E como se estivesse mais uma vez no Chaco, peleando contra os paraguaios ao lado de seus irmãos orientais, ou brincando com eles de enfrentar um tigre ou simular um duelo, como quando criança, fez pela última vez o que de melhor sabia para ter vivido por tanto tempo: jogou-se adiante. Não chegou a ver o tostado retornar o caminho e partir mais uma vez, na outra manhã.
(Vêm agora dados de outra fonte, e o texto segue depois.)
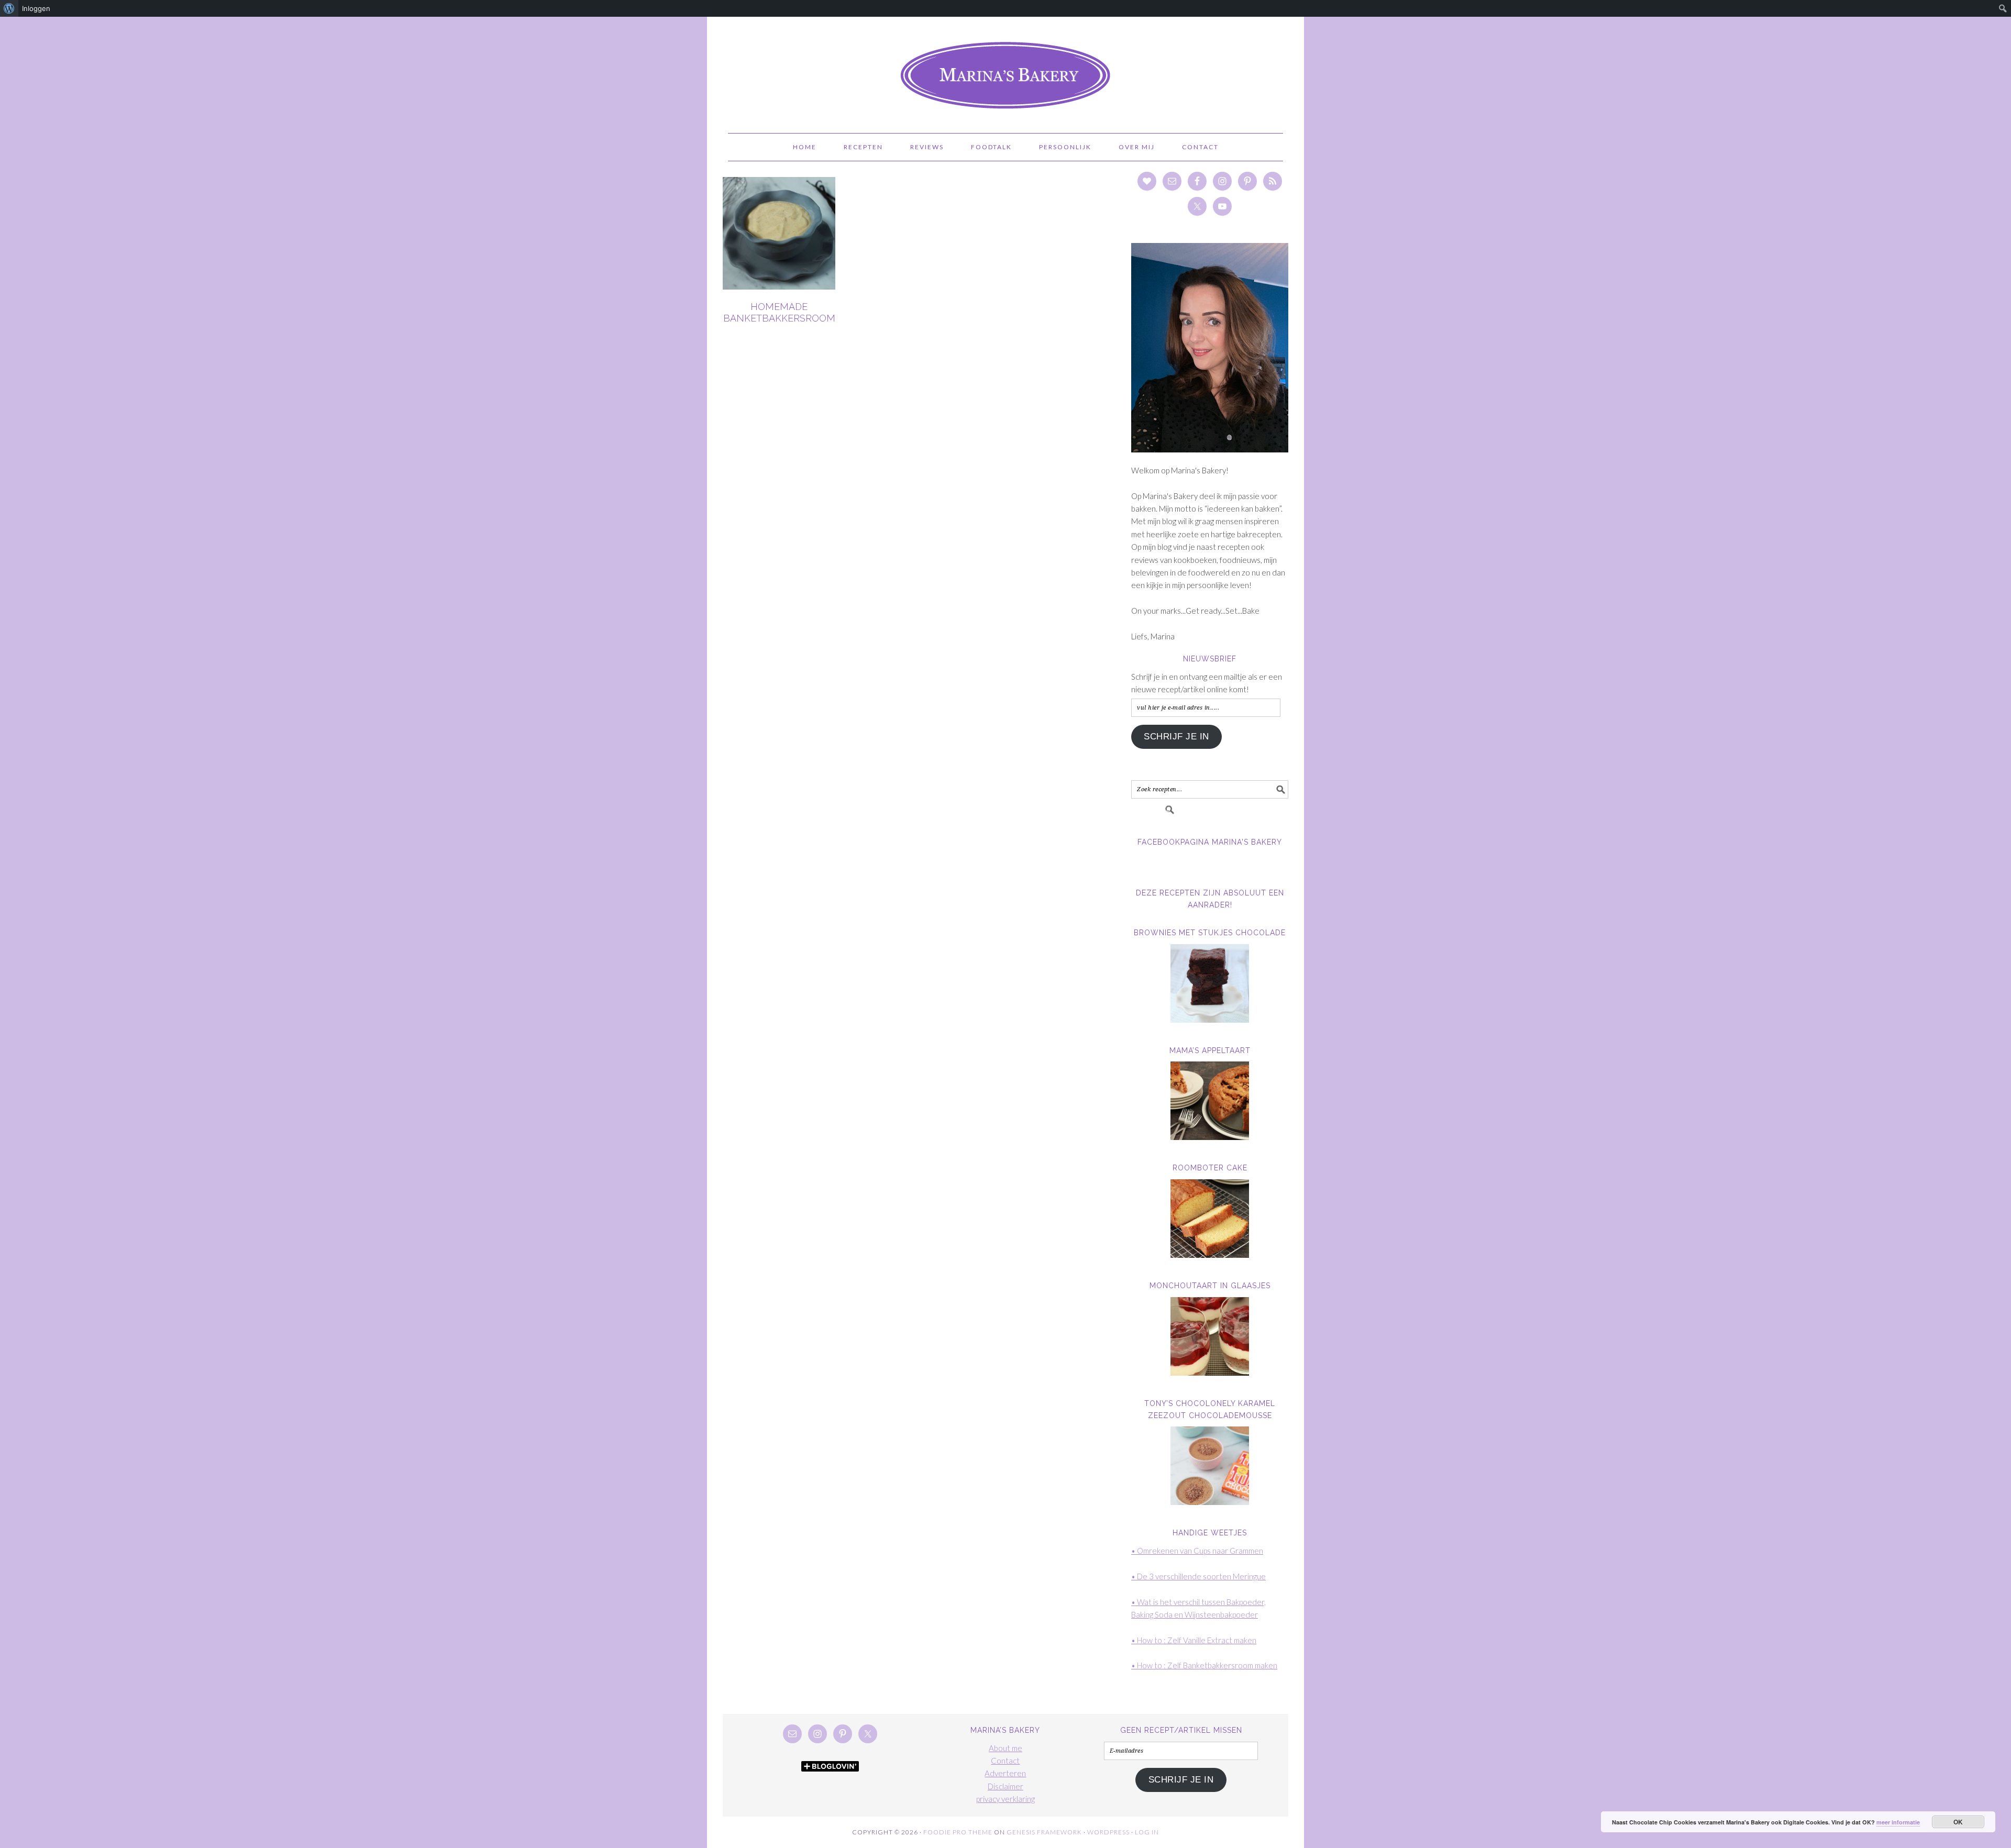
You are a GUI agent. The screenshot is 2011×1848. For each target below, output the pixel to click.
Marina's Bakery (1005, 70)
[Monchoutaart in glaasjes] (1209, 1336)
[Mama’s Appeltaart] (1209, 1100)
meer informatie (1898, 1822)
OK (1958, 1822)
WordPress (1108, 1832)
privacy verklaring (1005, 1798)
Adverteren (1005, 1773)
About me (1005, 1748)
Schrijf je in (1176, 737)
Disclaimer (1005, 1786)
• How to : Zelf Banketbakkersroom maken (1204, 1665)
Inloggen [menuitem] (36, 8)
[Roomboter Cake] (1209, 1218)
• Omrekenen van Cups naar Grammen (1197, 1550)
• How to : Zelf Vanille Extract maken (1193, 1640)
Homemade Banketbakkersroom (779, 312)
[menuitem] (9, 8)
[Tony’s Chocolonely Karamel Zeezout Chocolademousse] (1209, 1465)
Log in (1147, 1832)
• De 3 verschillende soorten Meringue (1198, 1576)
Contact (1005, 1760)
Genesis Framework (1044, 1832)
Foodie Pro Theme (957, 1832)
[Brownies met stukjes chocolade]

Desta, pela última vez.
Meia-pataca
2017
Sob a sombra
dos galhos secos
de um ombu,
Santiago
olhava nas mãos
o bilhete.
Ao seu lado,
o cavalo arfava
com sede
e pela boca
borbulhava
espessamente.
Sua missão
era nunca
esquecer
o que viera
fazer ali,
mas esquecera.
As letras
nada
lhe diziam
e, em suas costas,
inclemente,
o sol ardia.
Pobre Santiago
que aceitara
a incumbência
de agir
para os outros
sem entender.
Do laço
puxou
e o pendurou
na árvore.
Pensava
mais com os olhos
do que com a mente
entre a distância
de fugir,
a sede do animal
e a vontade
de morrer.
Perto dali
(se bem lembrava) havia
um riacho seco.
Era com o que
o cavalo
teria de se haver.
Livre da carga,
ele o esperava
junto à corda toda esticada.
Santiago,
índio vago
a quem
meia-pataca
contrata
el empleo
de vida
ou de morte
e cuja memória,
depois
de acabado
seu último serviço,
será esquecida
como se tratasse
de ninguém.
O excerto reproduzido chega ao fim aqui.